TEXT SEGMENT ->
The restive language activists also held an important meeting on 27 February 1948 at the Tamuddun Majlish office. Through open deliberations, the existing ‘Rashtra Bhasha Shangram Parishad’ (‘State Language Committee of Action’) was reconstituted with representatives from both the Tamuddun Majlish and the East Pakistan Muslim Students League. For instance, Mr. Shamsul Alam, a resident student of Salimullah Muslim Hall and a common member of both Tamuddun Majlish and East Pakistan Muslim Students League, was made the Convener of the revamped ‘Rashtra Bhasha Shangram Parishad.’ The Bengali language movement had gained further ferocity after the struggling student community found out that the amendment of Dhirendranath Dutta which was debated on February 25, 1948 got formally rejected through a voice vote in the CAP on March 2, 1948. In its meeting that was held on March 2, 1948 at Fazlul Huq Muslim Hall, the ‘Rashtra Bhasha Shangram Parishad’ was further expanded through the inclusion of representatives from various socio-political organizations. Thus the ‘Shorbadolio Rashtra Bhasha Shangram Parishad’ (‘All-Party State Language Movement Action Committee’) was born on March 2, 1948 under the leadership of the students and progressive intelligentsia of East Bengal. This action committee was much broader in scope and coverage than the first Rashtra Bhasha Shangram Parishad. It was also the deliberation of that meeting to observe a ‘protest day’ on March 11, 1948 by staging strike, meetings, and processions all over the province. A province-wide strike was observed and pro-Bengali language demonstrations were staged on March 11, 1948.

DATA ENTRIES ->

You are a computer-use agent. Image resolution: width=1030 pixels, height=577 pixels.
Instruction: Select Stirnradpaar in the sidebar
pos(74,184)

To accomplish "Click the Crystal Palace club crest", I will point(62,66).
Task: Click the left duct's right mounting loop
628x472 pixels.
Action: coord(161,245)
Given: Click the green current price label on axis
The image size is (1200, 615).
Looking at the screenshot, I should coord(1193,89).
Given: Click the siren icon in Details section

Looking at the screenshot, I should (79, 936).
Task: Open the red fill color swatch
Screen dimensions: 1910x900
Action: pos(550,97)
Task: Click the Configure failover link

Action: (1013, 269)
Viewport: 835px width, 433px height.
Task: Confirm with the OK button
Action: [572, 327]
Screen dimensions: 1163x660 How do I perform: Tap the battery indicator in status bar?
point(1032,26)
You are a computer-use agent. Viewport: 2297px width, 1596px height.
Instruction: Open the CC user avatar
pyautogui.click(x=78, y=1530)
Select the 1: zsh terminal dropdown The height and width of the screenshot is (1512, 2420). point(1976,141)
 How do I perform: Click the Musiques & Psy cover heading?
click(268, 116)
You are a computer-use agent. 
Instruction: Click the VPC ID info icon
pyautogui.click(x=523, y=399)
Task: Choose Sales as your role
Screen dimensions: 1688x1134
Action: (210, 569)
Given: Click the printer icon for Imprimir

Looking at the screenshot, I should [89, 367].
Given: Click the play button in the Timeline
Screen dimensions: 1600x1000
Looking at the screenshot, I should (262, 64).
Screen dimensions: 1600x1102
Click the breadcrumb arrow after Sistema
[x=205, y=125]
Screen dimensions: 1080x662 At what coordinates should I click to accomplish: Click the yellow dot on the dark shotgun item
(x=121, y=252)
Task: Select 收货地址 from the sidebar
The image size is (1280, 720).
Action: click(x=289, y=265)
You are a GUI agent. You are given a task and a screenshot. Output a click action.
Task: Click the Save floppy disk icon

TASK REQUIREMENTS -> Repeat the passage on the 1948 Bengali language action committees word for word, from start to finish.

SOLUTION ->
The restive language activists also held an important meeting on 27 February 1948 at the Tamuddun Majlish office. Through open deliberations, the existing ‘Rashtra Bhasha Shangram Parishad’ (‘State Language Committee of Action’) was reconstituted with representatives from both the Tamuddun Majlish and the East Pakistan Muslim Students League. For instance, Mr. Shamsul Alam, a resident student of Salimullah Muslim Hall and a common member of both Tamuddun Majlish and East Pakistan Muslim Students League, was made the Convener of the revamped ‘Rashtra Bhasha Shangram Parishad.’ The Bengali language movement had gained further ferocity after the struggling student community found out that the amendment of Dhirendranath Dutta which was debated on February 25, 1948 got formally rejected through a voice vote in the CAP on March 2, 1948. In its meeting that was held on March 2, 1948 at Fazlul Huq Muslim Hall, the ‘Rashtra Bhasha Shangram Parishad’ was further expanded through the inclusion of representatives from various socio-political organizations. Thus the ‘Shorbadolio Rashtra Bhasha Shangram Parishad’ (‘All-Party State Language Movement Action Committee’) was born on March 2, 1948 under the leadership of the students and progressive intelligentsia of East Bengal. This action committee was much broader in scope and coverage than the first Rashtra Bhasha Shangram Parishad. It was also the deliberation of that meeting to observe a ‘protest day’ on March 11, 1948 by staging strike, meetings, and processions all over the province. A province-wide strike was observed and pro-Bengali language demonstrations were staged on March 11, 1948.